**Instructions to follow**
Repeat the passage of the shovel marking ruling starting at "Mr. Leonard L." and ending at "with your request.".

**Excerpt provided**
** Begin **

MAR-2-05 RR:TC:SM 559806 DEC


Mr. Leonard L. Fleisig
Eckert, Seamans, Cherin & Mellott
2100 Pennsylvania Avenue, N.W.
Washington, D.C. 20037

RE: Country of origin marking of a shovel; 19 CFR 134.46; 19 CFR 134.47;
T.D. 55033(5); T.D. 54707(9); HRL 711069: HRL 723857; 19 CFR 134.43;
19 CFR 134.14

Dear Mr. Fleisig:

This is in response to your letter dated April 24, 1996, requesting a country of origin marking ruling on behalf of your client, True Temper Hardware Company (True Temper) regarding the country of origin marking of an imported metal shovel. A sample shovel was submitted with your request.


The shovel head will be forged in Ireland and will be assembled in the United States with wooden shovel handles and grips that are manufactured in the United States. After importation, the shovel heads will be subjected to a tumbling process in which steel slogs are placed in a barrel with the shovel heads. The barrel will be rotated for 45-90 minutes during which the steel slugs will strike the shovel heads to remove the scaled finish and to polish the surface of the shovel heads. Subsequently, the shovel heads will be straightened and/or ground to pre-assembly specifications. A lacquer coating will then be applied to the shovel heads. The shovel heads will have the die cast marking "MADE IN IRELAND TRUE TEMPER FORGED" which will remain visible for the life of the finished shovel. The wooden shovel handle is then attached to the shovel head. The words "TRUE TEMPER U*S*A* BULLDOG" are painted on the shovel handle. There is a sticker on the shovel head which has product information and the words "TRUE TEMPER BULLDOG PLUS ONE TOUGH LINE" and "U*S*A" in small letters below. The sample shovel handle also has a label which reads "Assembled in USA Handle Made in USA Blade Made in Ireland." You state that True Temper has been considering whether to file an application to register the "True Temper U*S*A*" mark with the U.S. Patent and Trademark Office. Alternatively, you assert on behalf of True Temper that the logo on its products constitutes a trade name.


Whether the shovel described above satisfies the country of origin marking requirements.


The marking statute, section 304, Tariff Act of 1930, as amended (19 U.S.C. 1304) provides that, unless excepted, every article of foreign origin imported into the U.S. shall be marked in a conspicuous place as legibly, indelibly, and permanently as the nature of the article will permit, in such a manner as to indicate to the ultimate purchaser in the U.S. the English name of the country of origin of the article. Congressional intent in enacting 19 U.S.C. 1304 was "that the ultimate purchaser should be able to know by an inspection of the marking on the imported goods the country of which the goods is the product. The evident purpose is to mark the goods so that at the time of purchase the ultimate purchaser may, by knowing where the goods were produced, be able to buy or refuse to buy them, if such marking should influence his will." United States v. Friedlaender & Co. Inc., 27 CCPA 297, 302, C.A.D. 104 (1940).

** End **

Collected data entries
** Begin **

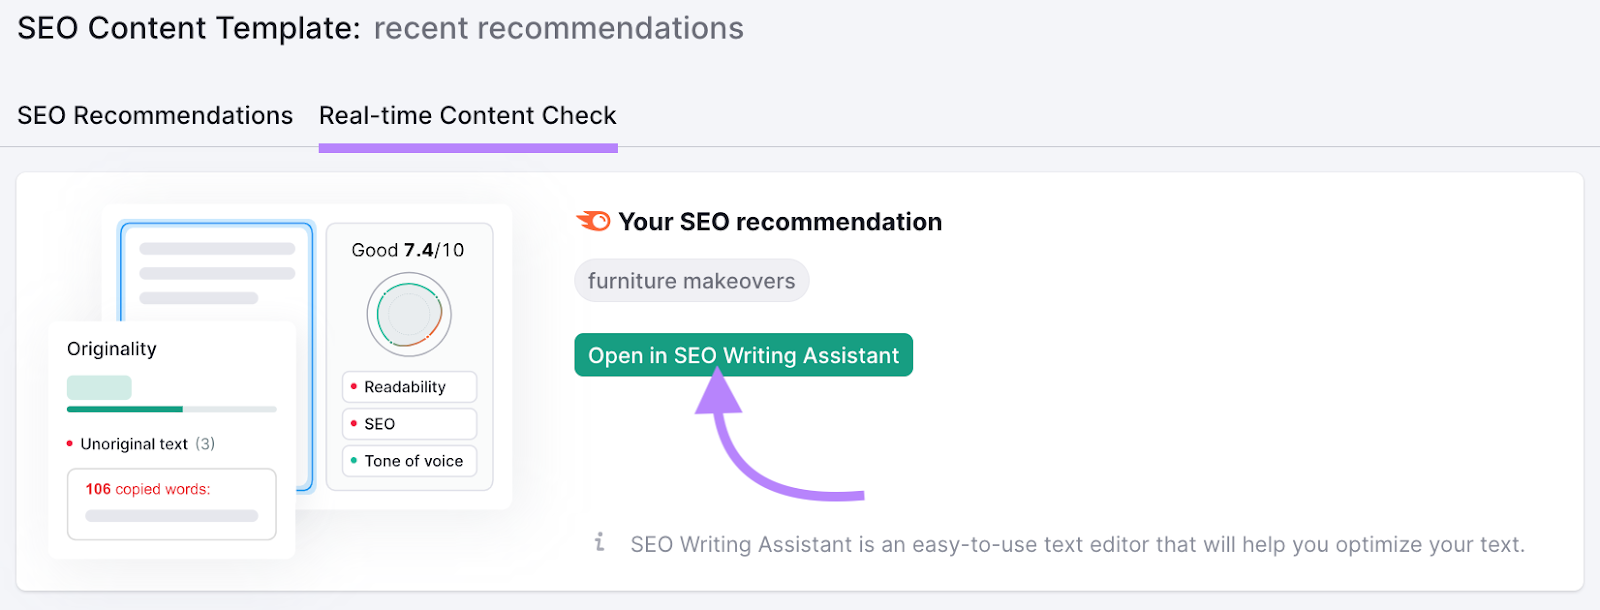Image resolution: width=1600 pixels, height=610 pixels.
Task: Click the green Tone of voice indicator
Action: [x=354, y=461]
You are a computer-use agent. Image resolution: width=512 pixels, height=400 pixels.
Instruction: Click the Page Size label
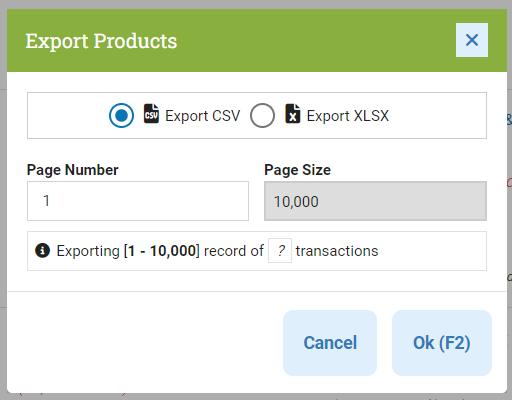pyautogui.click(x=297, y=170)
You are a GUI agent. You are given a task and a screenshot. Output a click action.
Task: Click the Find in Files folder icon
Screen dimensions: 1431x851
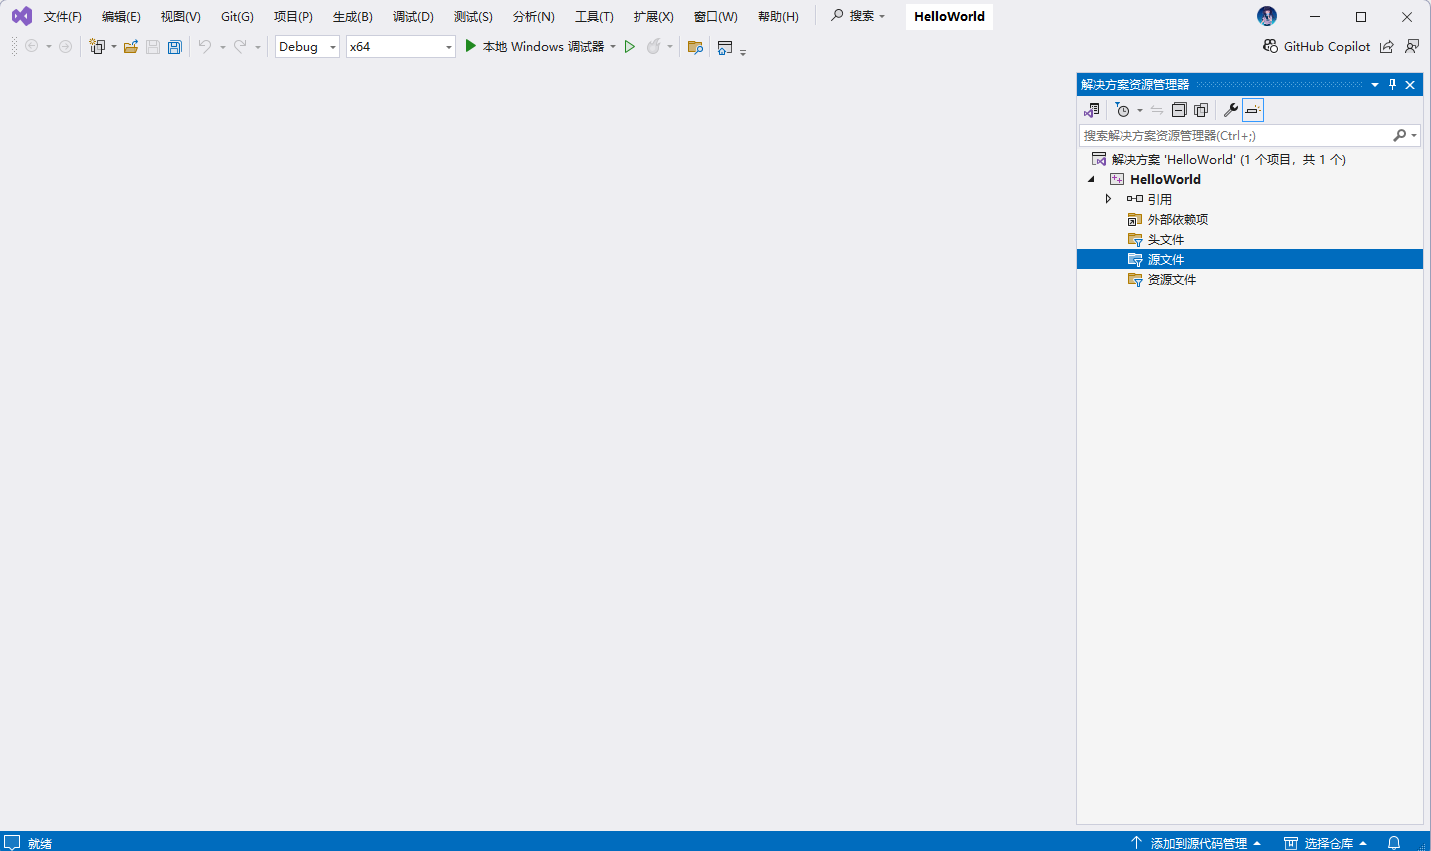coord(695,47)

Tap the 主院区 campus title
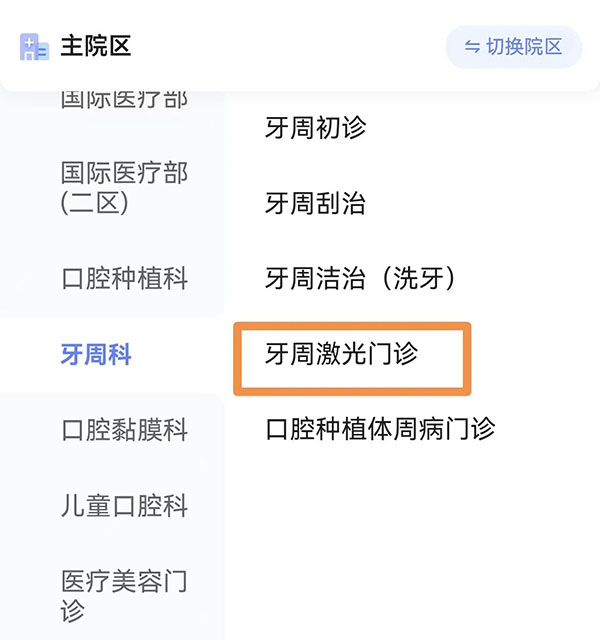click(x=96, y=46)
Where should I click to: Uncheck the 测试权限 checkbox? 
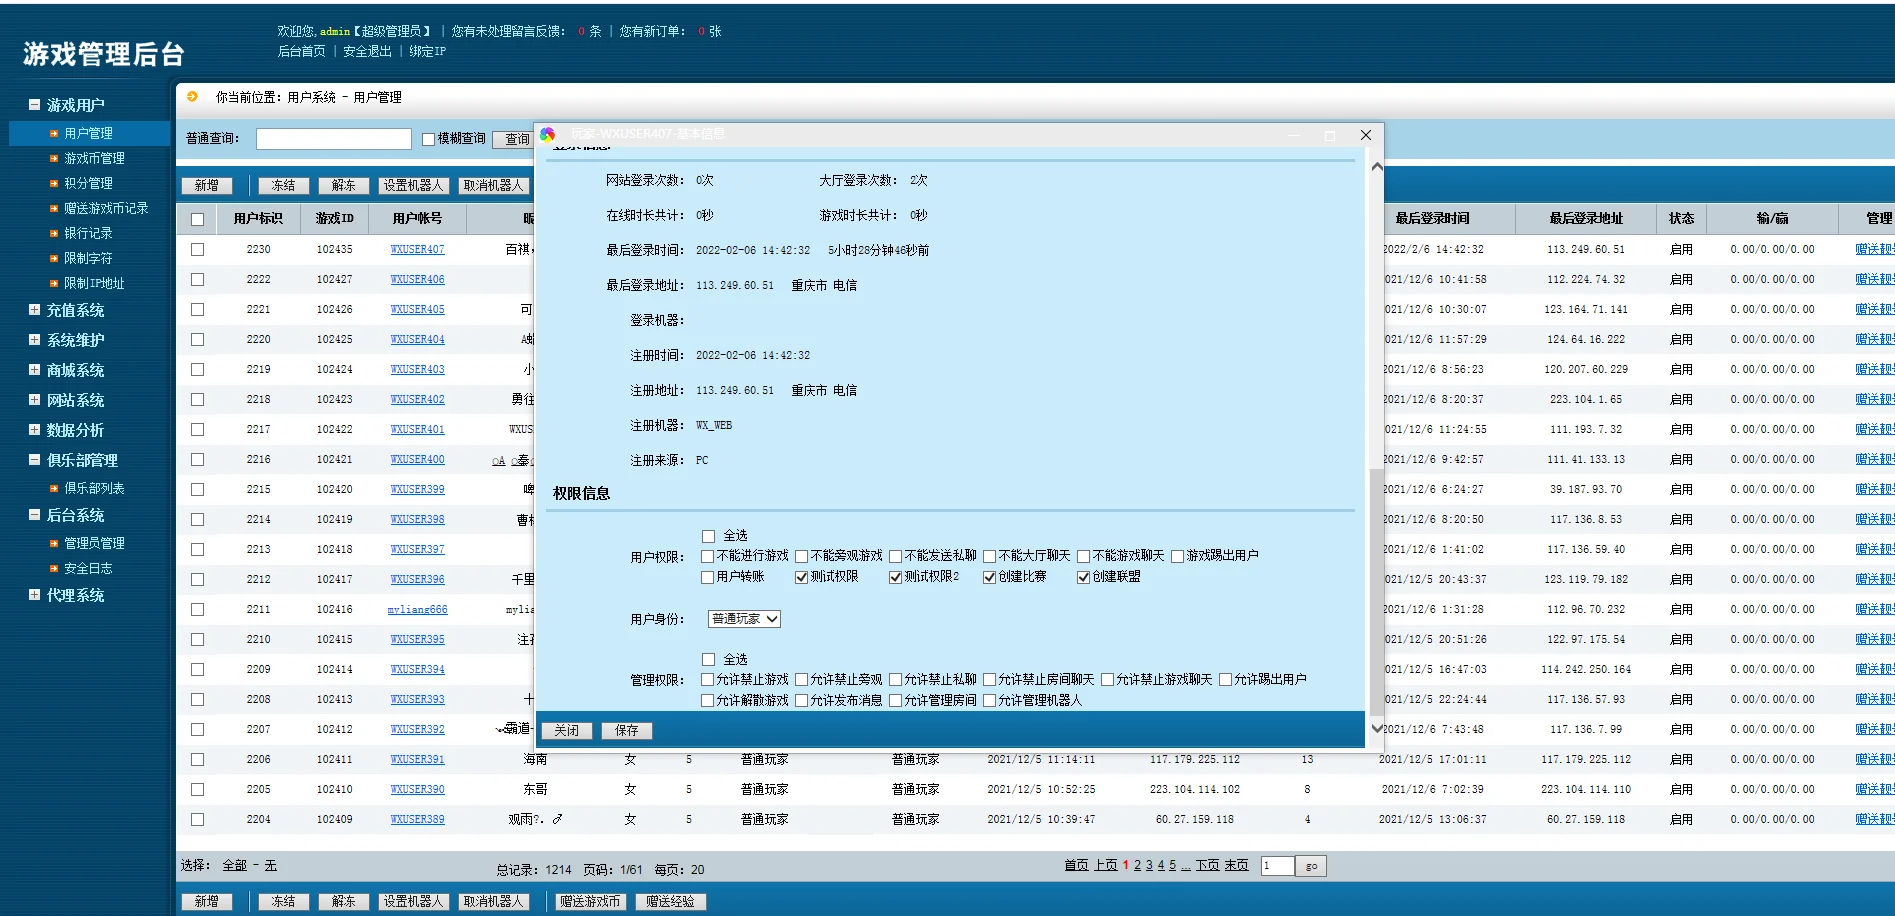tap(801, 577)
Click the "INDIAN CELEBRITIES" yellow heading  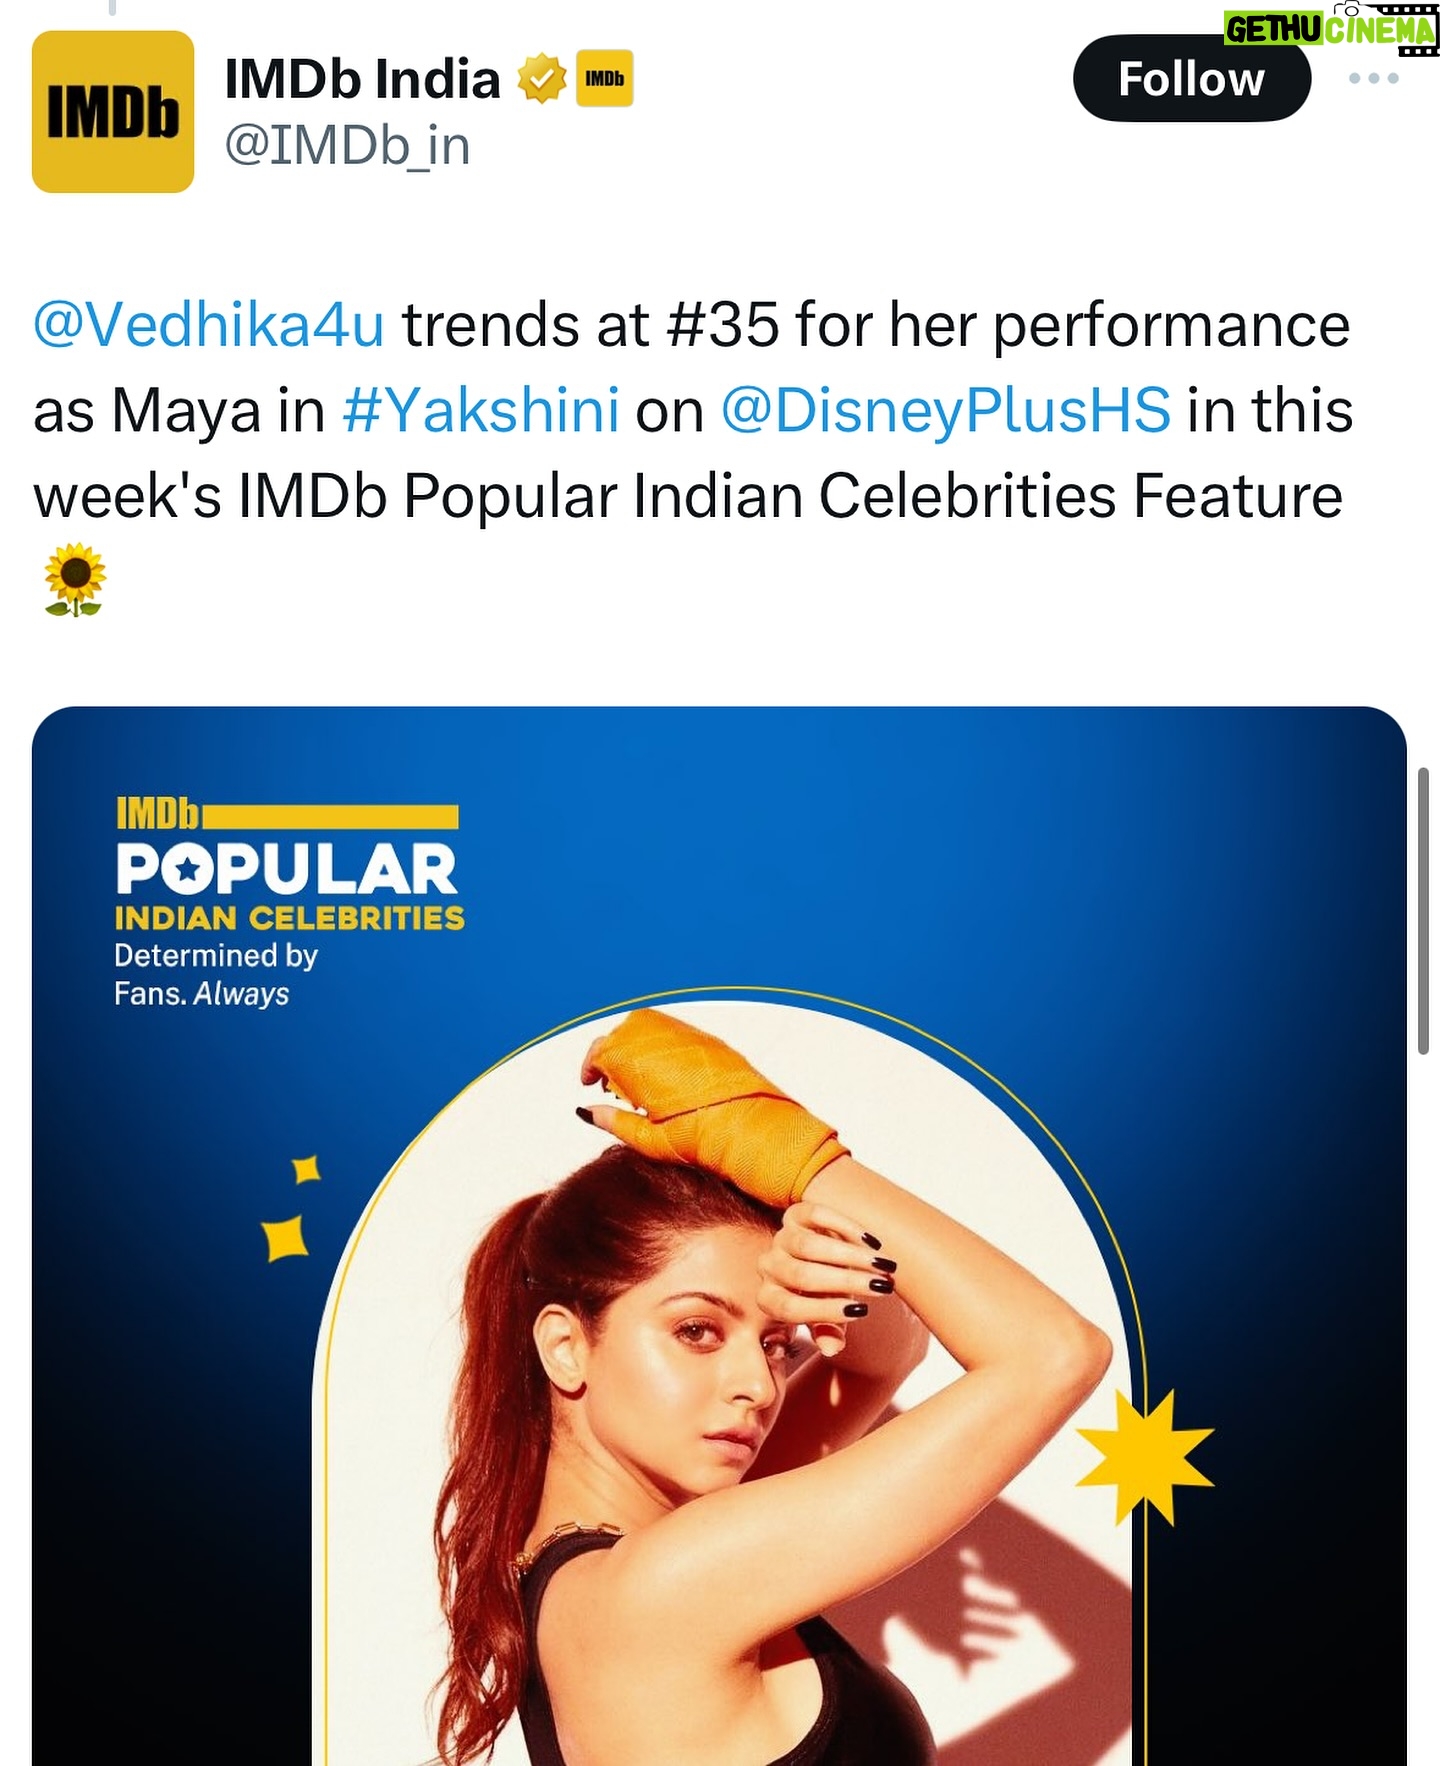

** End **

**Answer for the task**
Mr. Leonard L. Fleisig
Eckert, Seamans, Cherin & Mellott
2100 Pennsylvania Avenue, N.W.
Washington, D.C. 20037

RE: Country of origin marking of a shovel; 19 CFR 134.46; 19 CFR 134.47;
T.D. 55033(5); T.D. 54707(9); HRL 711069: HRL 723857; 19 CFR 134.43;
19 CFR 134.14

Dear Mr. Fleisig:

This is in response to your letter dated April 24, 1996, requesting a country of origin marking ruling on behalf of your client, True Temper Hardware Company (True Temper) regarding the country of origin marking of an imported metal shovel. A sample shovel was submitted with your request.